The History of the New Year's Baby
A New Year’s baby may mean a showering of gifts and a bevy of media attention.
All expectant parents want nothing more than the birth of a healthy, happy baby. But what if that birth happens to be moments before or after the New Year? Many hospitals world-wide recognize the birth of a New Year’s baby with a showering of gifts from local business as well as a bevy of media attention.
“In my hospital, we deliver 40 babies a day so there’s usually more than one family in the running for having the first baby,” said Dr. Karen Nordahl of her private practice in Vancouver, British Columbia. “It’s exciting if they’re in the running and potentially close. The hospital has a media contact that is there that night and helps take care of everything. [The birth announcement] goes out to the media that night then they come in the following afternoon to talk to the family.”
Nordahl, a clinical associate instructor in the department of family practice at the University of British Columbia, said there are usually promotions for the first baby in every state, city and hospital and that gifts can include car seats, gift certificates or a brand new stroller in addition to the attention from the media on New Year’s Day.
The weeks leading up to and after Christmas tend to be busy, she said, with the stress of the holidays potentially precluding labor. While some women may want to hold off to have the New Year’s baby if possible, others may try to give birth before the first of the year to claim immediate tax deductions or stay within a certain calendar year for school.
Although local news outlets tend to make a big deal out of the first baby born in each hospital, the excitement for each family is virtually the same as any other day, said Amy Cline, marketing and communications specialist for Sharp Mary Birch Hospital for Women & Newborns in San Diego, CA.
“There is the same excitement on the unit but nature is nature, so it just comes down to timing as to whether or not the baby will come on that special date,” she said. “We had a patient deliver her daughter naturally at 12:12 p.m. on 12/12/12, but that was pure luck.”

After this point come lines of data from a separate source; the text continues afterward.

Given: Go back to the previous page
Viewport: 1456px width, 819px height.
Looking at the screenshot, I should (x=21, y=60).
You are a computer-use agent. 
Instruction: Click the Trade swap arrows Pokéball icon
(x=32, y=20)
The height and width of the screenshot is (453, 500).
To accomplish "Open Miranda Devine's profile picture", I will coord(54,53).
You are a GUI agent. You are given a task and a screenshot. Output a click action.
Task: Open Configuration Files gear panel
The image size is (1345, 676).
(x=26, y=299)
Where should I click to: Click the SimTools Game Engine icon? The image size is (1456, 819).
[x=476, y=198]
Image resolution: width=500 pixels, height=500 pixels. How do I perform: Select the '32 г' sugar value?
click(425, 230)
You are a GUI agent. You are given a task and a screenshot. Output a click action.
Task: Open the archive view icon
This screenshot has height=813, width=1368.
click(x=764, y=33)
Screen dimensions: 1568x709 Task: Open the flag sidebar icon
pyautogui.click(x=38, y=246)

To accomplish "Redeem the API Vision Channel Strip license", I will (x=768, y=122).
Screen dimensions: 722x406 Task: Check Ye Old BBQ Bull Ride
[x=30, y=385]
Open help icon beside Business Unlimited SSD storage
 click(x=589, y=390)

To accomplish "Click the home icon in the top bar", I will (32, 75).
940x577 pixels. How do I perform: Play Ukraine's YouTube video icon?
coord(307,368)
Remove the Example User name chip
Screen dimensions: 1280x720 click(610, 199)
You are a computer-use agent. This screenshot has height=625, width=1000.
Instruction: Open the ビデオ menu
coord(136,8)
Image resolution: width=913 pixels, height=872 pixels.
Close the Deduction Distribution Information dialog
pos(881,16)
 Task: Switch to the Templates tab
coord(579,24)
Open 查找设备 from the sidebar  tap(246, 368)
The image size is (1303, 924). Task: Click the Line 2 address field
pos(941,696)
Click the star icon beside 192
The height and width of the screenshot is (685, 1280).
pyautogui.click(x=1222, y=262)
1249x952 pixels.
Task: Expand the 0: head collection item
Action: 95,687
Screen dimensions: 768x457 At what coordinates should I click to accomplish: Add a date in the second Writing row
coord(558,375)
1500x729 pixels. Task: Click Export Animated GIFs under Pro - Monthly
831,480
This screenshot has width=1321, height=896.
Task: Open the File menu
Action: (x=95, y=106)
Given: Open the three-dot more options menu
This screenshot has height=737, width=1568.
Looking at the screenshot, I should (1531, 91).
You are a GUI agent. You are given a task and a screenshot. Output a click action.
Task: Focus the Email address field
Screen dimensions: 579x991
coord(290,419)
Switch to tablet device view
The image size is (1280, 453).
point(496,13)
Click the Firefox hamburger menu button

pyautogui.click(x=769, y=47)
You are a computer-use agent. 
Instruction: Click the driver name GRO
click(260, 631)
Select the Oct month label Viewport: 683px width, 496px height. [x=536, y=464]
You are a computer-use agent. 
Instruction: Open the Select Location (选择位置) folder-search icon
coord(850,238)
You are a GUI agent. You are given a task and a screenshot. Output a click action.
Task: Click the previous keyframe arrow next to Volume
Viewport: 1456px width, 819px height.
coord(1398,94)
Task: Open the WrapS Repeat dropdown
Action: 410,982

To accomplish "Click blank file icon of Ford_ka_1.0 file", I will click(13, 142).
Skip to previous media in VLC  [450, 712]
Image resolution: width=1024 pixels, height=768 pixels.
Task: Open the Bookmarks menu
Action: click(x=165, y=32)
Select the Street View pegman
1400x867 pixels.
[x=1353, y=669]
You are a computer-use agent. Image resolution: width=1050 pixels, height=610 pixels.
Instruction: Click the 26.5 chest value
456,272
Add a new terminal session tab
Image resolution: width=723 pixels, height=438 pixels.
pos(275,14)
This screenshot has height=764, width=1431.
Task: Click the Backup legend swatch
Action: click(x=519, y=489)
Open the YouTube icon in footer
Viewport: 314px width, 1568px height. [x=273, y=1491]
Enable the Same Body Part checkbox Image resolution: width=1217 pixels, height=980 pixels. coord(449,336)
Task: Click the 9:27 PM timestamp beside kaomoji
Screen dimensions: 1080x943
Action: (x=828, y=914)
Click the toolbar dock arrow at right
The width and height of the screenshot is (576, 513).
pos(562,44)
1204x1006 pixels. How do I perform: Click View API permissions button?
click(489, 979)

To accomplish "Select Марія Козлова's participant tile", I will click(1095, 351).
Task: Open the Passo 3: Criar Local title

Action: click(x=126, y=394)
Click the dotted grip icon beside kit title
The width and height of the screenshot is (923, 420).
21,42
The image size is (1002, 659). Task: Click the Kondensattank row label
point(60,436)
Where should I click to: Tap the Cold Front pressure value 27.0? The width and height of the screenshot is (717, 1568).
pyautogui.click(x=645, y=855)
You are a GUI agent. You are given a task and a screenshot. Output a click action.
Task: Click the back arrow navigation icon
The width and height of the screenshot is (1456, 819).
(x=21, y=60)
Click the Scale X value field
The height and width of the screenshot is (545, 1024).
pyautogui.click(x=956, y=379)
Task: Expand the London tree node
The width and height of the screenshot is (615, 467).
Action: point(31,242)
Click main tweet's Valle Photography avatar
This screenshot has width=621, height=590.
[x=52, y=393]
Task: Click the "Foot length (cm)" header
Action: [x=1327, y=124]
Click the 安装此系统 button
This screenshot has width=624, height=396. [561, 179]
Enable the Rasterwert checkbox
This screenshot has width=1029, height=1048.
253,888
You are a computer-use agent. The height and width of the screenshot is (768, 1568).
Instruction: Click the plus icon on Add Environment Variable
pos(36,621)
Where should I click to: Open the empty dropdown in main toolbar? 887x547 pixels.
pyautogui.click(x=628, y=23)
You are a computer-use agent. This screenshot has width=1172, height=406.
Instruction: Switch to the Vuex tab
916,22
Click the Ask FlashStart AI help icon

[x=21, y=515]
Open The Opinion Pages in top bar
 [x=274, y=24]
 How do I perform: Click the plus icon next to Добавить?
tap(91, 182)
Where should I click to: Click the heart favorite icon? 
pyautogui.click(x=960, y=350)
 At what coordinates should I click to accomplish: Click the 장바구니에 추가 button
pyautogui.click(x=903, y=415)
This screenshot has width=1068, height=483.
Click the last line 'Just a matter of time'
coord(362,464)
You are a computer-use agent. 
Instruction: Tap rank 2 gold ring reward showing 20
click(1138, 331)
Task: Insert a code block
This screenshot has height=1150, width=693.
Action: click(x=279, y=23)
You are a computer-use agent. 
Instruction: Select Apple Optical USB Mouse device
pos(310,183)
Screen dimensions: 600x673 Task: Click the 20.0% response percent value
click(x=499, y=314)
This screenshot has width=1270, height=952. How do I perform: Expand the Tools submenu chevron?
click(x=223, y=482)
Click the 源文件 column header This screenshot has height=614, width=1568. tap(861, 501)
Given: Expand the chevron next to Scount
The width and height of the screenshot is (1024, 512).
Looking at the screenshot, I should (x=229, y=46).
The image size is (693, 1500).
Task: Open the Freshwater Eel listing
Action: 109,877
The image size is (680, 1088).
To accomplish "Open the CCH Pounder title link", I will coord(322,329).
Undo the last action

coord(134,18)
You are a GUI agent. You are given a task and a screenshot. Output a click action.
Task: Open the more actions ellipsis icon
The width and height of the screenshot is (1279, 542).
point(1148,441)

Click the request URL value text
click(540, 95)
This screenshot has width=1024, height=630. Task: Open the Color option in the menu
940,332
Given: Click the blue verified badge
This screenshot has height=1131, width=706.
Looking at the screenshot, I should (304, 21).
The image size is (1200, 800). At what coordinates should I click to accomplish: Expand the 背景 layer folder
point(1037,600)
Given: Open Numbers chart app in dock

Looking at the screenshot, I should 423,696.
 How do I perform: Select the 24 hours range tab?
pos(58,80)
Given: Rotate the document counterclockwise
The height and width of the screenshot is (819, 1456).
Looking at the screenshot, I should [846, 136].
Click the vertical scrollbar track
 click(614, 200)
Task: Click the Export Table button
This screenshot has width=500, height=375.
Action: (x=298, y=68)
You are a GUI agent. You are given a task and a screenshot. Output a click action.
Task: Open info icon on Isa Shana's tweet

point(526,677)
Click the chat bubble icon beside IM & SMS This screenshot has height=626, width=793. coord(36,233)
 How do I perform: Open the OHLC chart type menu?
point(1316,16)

Similarly, Nordhal has never had a patient who’s wanted to labor longer or be induced to have the New Year’s baby, but will discuss the option of going for it if her patient is there and in labor by chance and coming close to the midnight mark. Nordhal delivered one baby that was the first in the city about 15 minutes past the hour.
For the birth to “count” as a contender for any New Year’s prizes, a baby must be completely out of its mother, according to the Loyola University Health system. The umbilical cord, however, does not need to be cut.
“In my situation, I left it up to the mom and she decided to go for it,” she said. “If it’s not uncomfortable and the baby is fine, we discuss with the couple if it’s important to them. Most of the time it isn’t and they just want their baby to be healthy and well.”